> [Source]:
# S3 Interior Visual Mods



## ExpressTicket (May 13, 2015)

I am looking into getting an S3 soon, quite an upgrade from my 2010 Golf TDI. One TINY problem I have with the interior: RED

I'm not a big fan of red. I don't HATE it, but it just isn't my cup of tea. Now BLUE on the other hand.. mmmm. So I have a question for any of you who are experienced with the Audi aftermarket scene. Is there anyone who would be able to do something simple to describe, complex to do: make everything red -> blue. I mean everything. I plan on getting the titanium interior, so don't worry about the seats. HOWEVER, when I say everything that goes from the stitching on the steering wheel (which granted isn't red, but I think would look great in blue), all the way down to the window buttons having blue lighting, even the tach getting a "blueline" so to speak.

Like I said, I don't HATE red, so if this isn't possible it wont deter me from getting the S3, but if anyone knows of a way for me to get this done, I would be extremely grateful.


----------



## TheMethLab (Jul 6, 2015)

Not exactly sure what you have in mind but I have a great interior shop. They did some custom mats on my S3 and redid the entire interior on my GT3.


----------



## TheMethLab (Jul 6, 2015)

Also, having done lots of interior mods on cars, I can tell you changing light colors and gauge clusters will be VERY expensive. The gauges would have to be custom done and then the entire assembly needs to be removed and be properly calibrated. No easy task.


----------



## TripE46 (Feb 23, 2013)

TheMethLab said:


> Also, having done lots of interior mods on cars, I can tell you changing light colors and gauge clusters will be VERY expensive. The gauges would have to be custom done and then the entire assembly needs to be removed and be properly calibrated. No easy task.


Hey Man, I love the color of your S3! The GT3 and Wrangler are sweet too. Who is your interior guy? The work looks fantastic! I've got an E46 M3 who's seat bolsters need a little love/stitching.


----------



## TheMethLab (Jul 6, 2015)

TripE46 said:


> Hey Man, I love the color of your S3! The GT3 and Wrangler are sweet too. Who is your interior guy? The work looks fantastic! I've got an E46 M3 who's seat bolsters need a little love/stitching.


Thanks! Coach Trim in Danbury, CT are amazing. Tell them Chris with the S3 and GT3 sent you. They are amazing.


----------



## [email protected] (Oct 11, 2013)

We put some Lloyd's mats in ours
http://www.moddedeuros.com/products/lloyds-rubbertite-floor-mats-4-piece-15-audi-a3-s3


As well as run a P3 digital vented gauge which also adds a nice touch to the interior
http://www.moddedeuros.com/products/p3-cars-vidi-8v-a3-s3


----------



## ExpressTicket (May 13, 2015)

TheMethLab said:


> Also, having done lots of interior mods on cars, I can tell you changing light colors and gauge clusters will be VERY expensive. The gauges would have to be custom done and then the entire assembly needs to be removed and be properly calibrated. No easy task.


I love the look of the S3. That was actually exactly what I had in mind (except blue of course). I have a couple of questions for you.

1.) If you don't mind me asking, what was the approximate cost of the interior work that you had done.

2.) After seeing yours, the light/gauge changes may not be necessary, but if you have a rough estimate of how much that would cost as well I would appreciate it.

Thank you for the feedback so far, it has been very helpful!


----------

> [Information provided]:
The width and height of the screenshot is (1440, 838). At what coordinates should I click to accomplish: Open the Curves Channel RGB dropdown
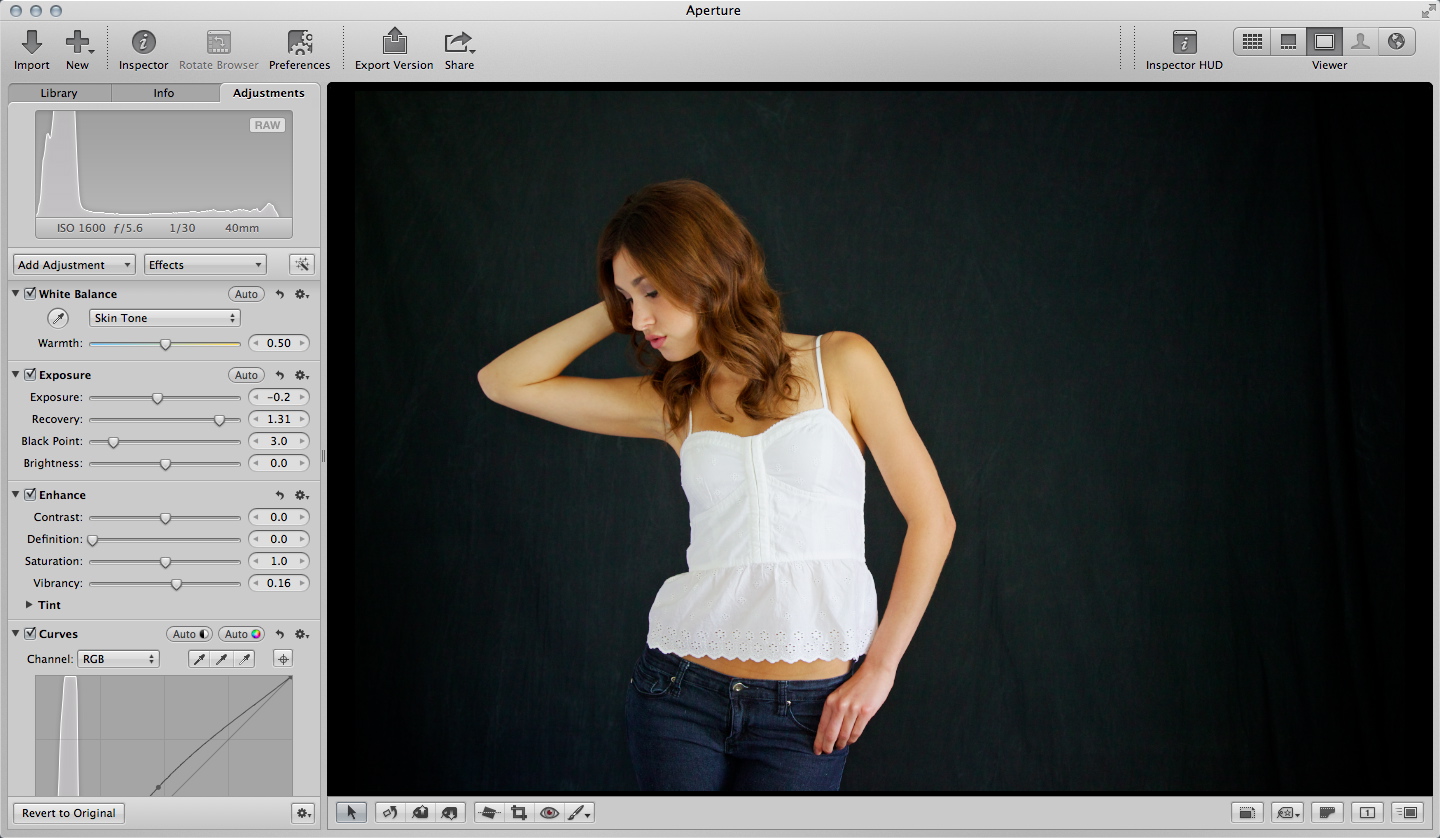pos(118,659)
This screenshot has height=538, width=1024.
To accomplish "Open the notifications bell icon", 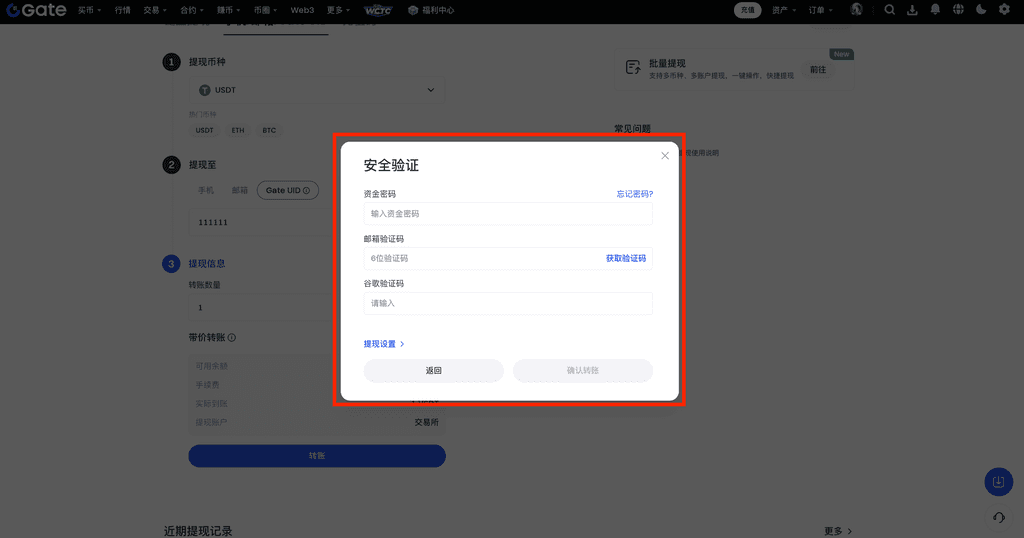I will pos(935,10).
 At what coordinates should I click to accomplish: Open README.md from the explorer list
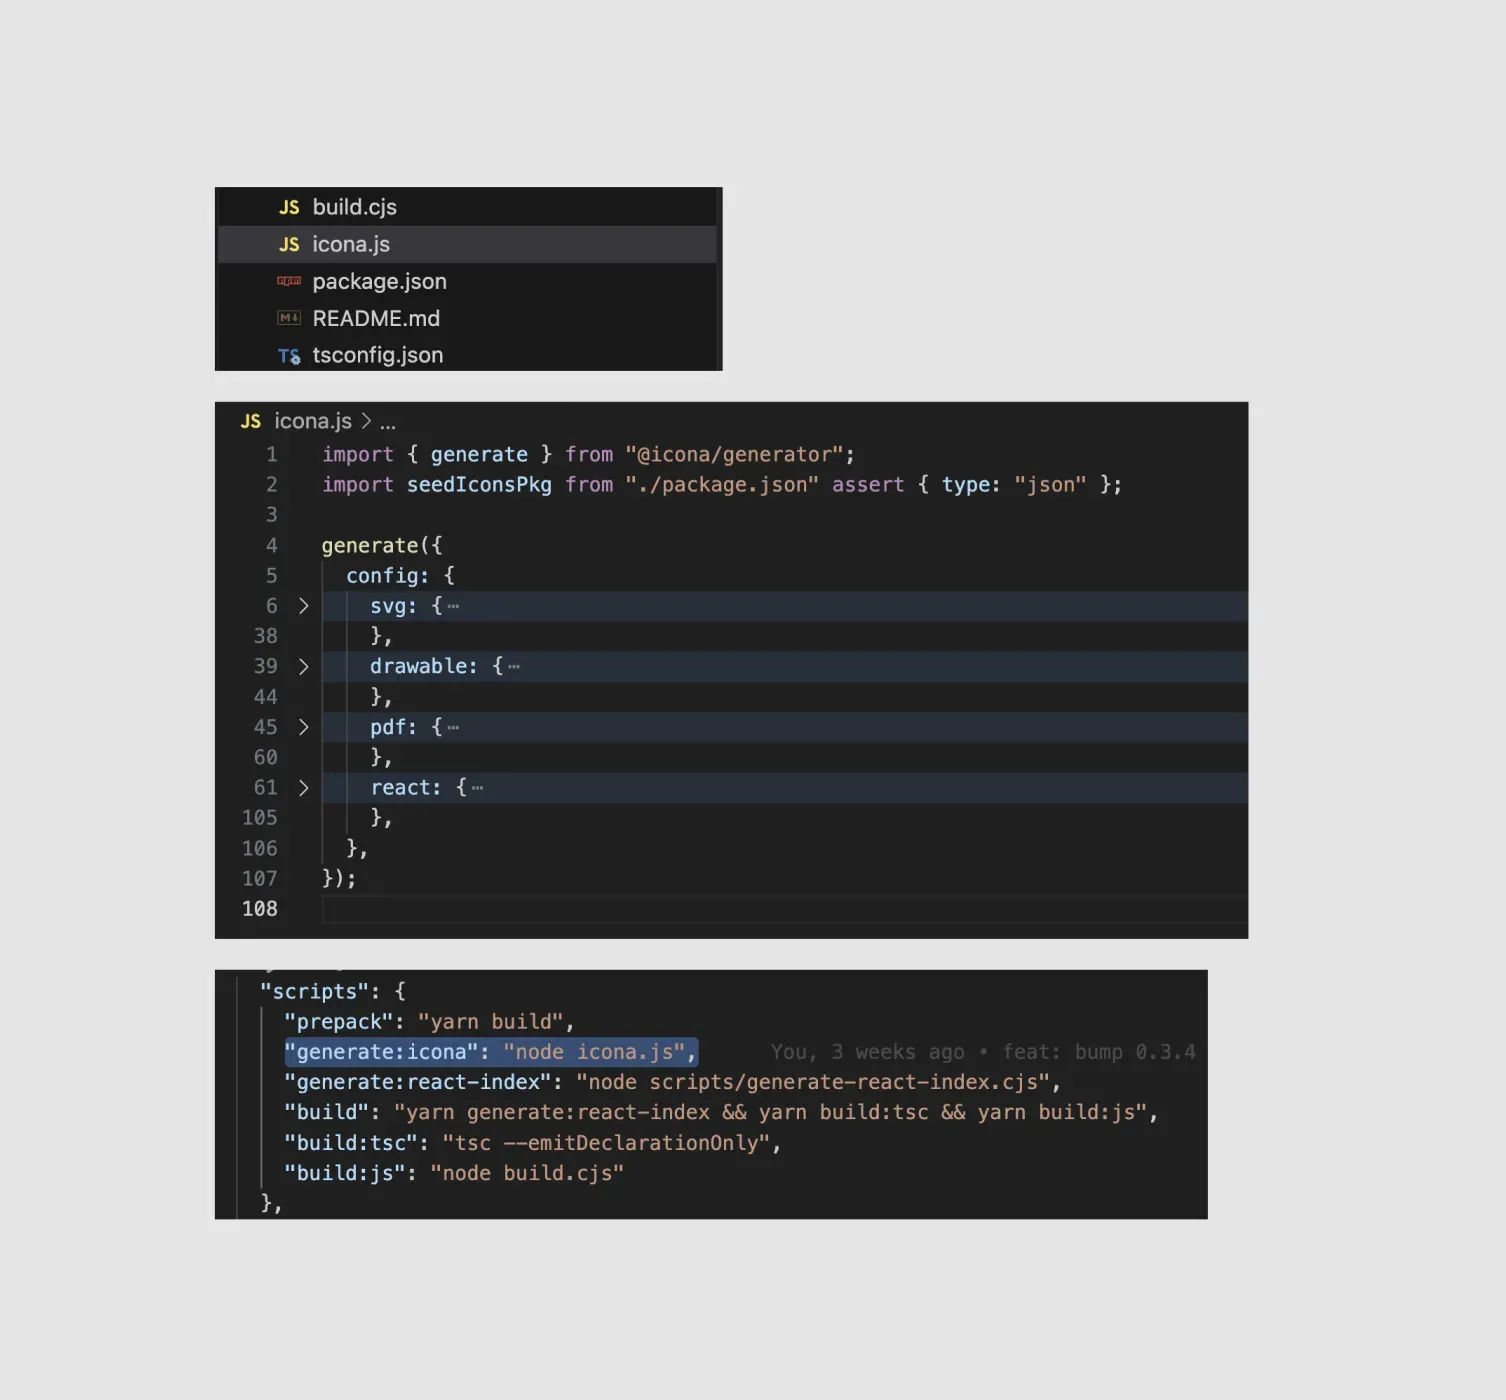click(x=376, y=318)

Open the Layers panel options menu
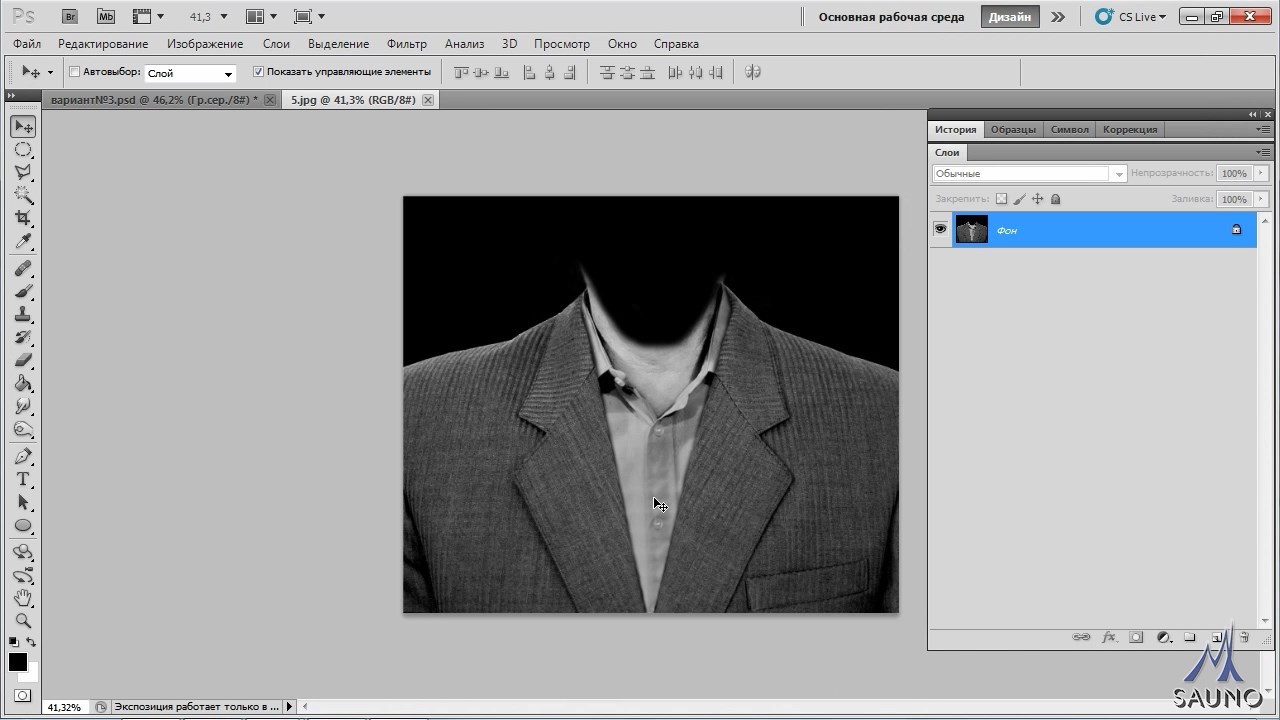[x=1264, y=153]
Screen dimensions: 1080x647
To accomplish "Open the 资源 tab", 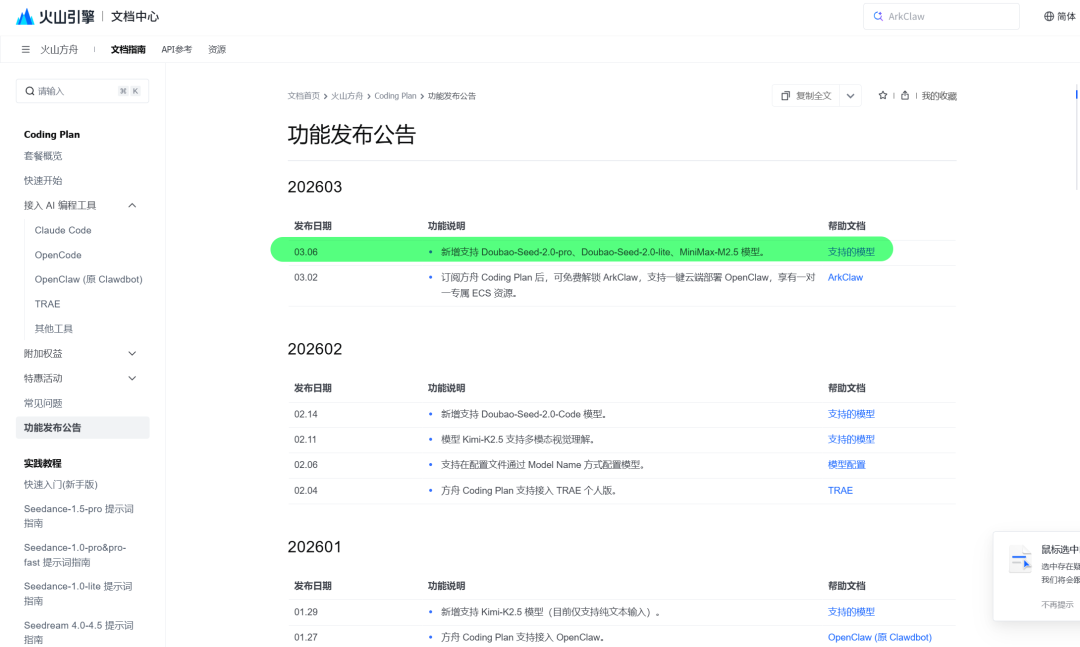I will (x=217, y=49).
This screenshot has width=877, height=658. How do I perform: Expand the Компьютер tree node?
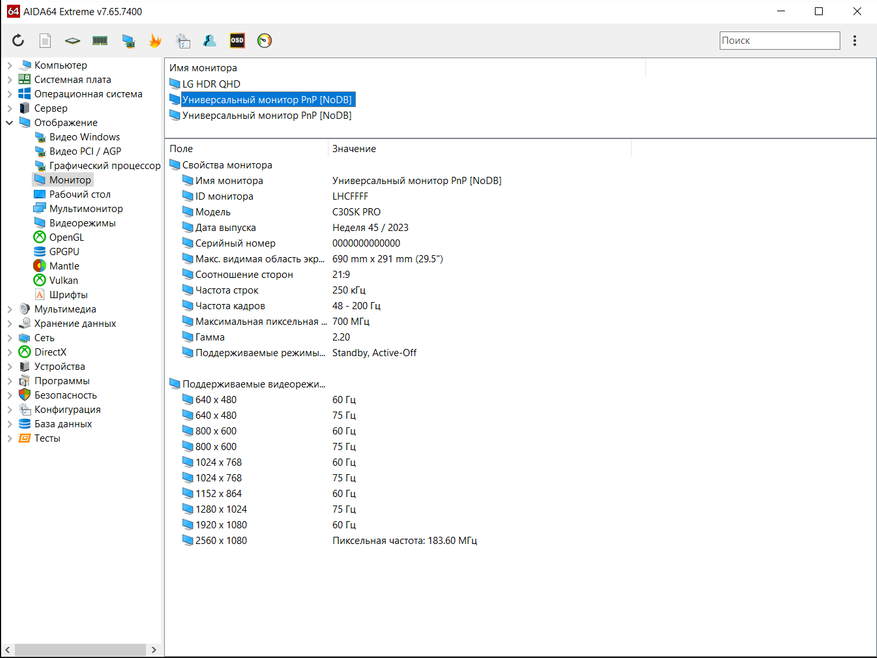click(x=10, y=66)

> [Requirements]:
1) In the S3 interior thread above, transcribe the passage that begins at the words "I love the look" and stops after the words "would appreciate it.".
2) In the S3 interior thread, which interior shop does TheMethLab recommend, and where is it?

> [Exercise solutions]:
1)
I love the look of the S3. That was actually exactly what I had in mind (except blue of course). I have a couple of questions for you.

1.) If you don't mind me asking, what was the approximate cost of the interior work that you had done.

2.) After seeing yours, the light/gauge changes may not be necessary, but if you have a rough estimate of how much that would cost as well I would appreciate it.

2) Coach Trim in Danbury, CT.